No, you misinterpreted my original point about the media being replaced after you've purchased the software license. Somehow, you've managed to think that media = license. If you got the bullshitiest answer from Dell, well, lol @ you. I bought used Laptops and had replacement recovery cd's sent to me for no cost, as a normal consumer. Because the license had already been purchased for the machine. MS will give out 1000s Windows 7 CDs without License codes, because they're useless. They WON'T give you a free license code.
Isn't there some weird laws regarding mp3 as a container and the royalties paid for the people who created it or something along those lines?
I like eMusic. Just resubbed a couple months ago, it'll be my third time doing that.
The first time I dropped them because of some weak rips/low bitrate, but the unlimited downloads was nice, that was around '01
Had it for a couple months 2 years ago and was able to complete an artist catalog, but was having trouble finding stuff.
Same deal this time, but thanks to PP I'm looking at a lot more bands.
Plus it's kinda fun when emusic day rolls around, stick it on google calendar because the credits don't roll over.
Amazon is nice, amazing value if you catch the one day sales.
"you've managed to think that media = license"
because that's what it is. When you "buy" media, you're not buying the media, but a license to use it. Ever heard of End Use License Agreements? They basically protect IP so that IP stays IP.

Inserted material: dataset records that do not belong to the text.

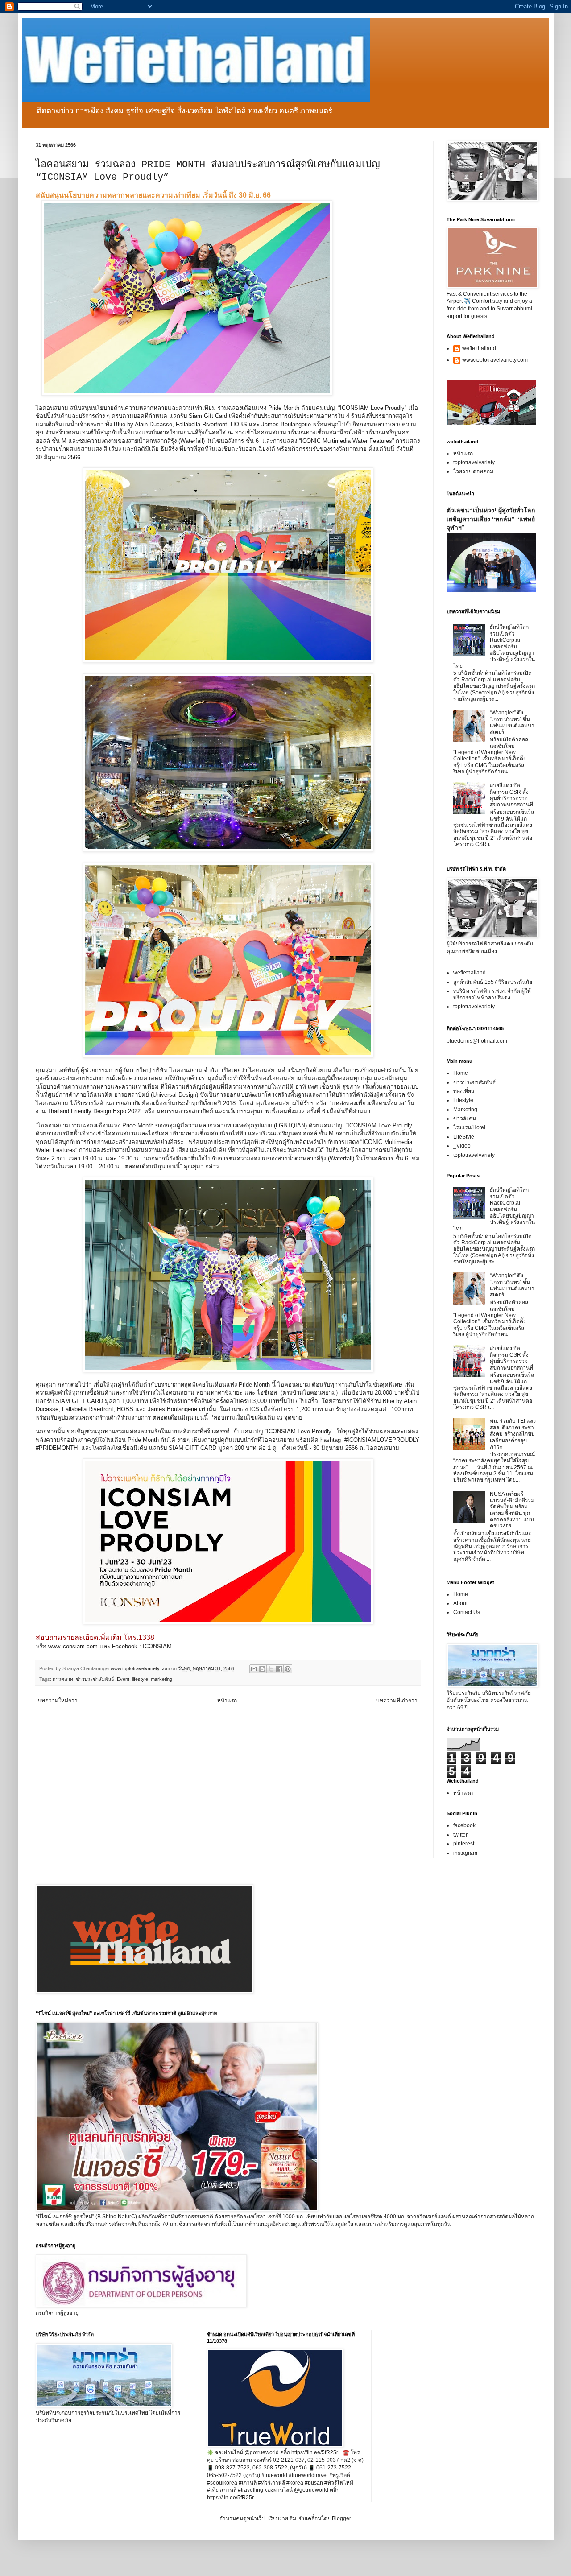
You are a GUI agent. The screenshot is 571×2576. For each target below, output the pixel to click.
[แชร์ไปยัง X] (270, 1668)
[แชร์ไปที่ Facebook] (279, 1668)
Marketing (465, 1109)
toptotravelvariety (474, 462)
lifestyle (140, 1679)
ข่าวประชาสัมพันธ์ (95, 1679)
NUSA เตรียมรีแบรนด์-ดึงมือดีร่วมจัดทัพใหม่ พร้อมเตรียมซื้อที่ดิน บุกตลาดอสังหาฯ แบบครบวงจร (512, 1510)
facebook (464, 1825)
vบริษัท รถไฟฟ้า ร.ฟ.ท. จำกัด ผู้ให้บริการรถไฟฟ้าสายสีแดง (492, 994)
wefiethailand (469, 973)
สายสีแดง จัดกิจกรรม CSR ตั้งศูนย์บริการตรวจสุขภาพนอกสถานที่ (511, 795)
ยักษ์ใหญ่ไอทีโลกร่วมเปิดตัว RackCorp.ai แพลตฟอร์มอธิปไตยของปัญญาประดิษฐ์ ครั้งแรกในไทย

And once again, MS will give out CDs and I'm not surprised you got a replacement recovery CD sent to you, but you're missing the point. The point is that you were entitled to that software because your code was still valid. But once it becomes invalid (via after an expiration date, warranty expiry period, or using up all installs) they don't have to accommodate you with anything. So please, by all means, sidestep the point again and talk about how you get "free CDs" for valid access codes, which is not at all what I was talking about.
And as I've said previously, it's a terrible comparison to make with music because the business models are completely different. You don't have the right to download MP3s off of the Pirate Bay just because you bought the vinyl. Yeah, nothing's stopping you, but it's not an entitlement. The company isn't supposed to go "oh yeah, he bought the vinyl so he deserves to download those mp3s."
I used to be big on FLAC myself, but now I'm cool with 320kbps. You can tell the difference, but MP3s are far more convenient. If even the most astute audiophile truly cared about sound fidelity, he or she would listen to music on 2 inch tape, but no they buy the CD... because it's far more convenient.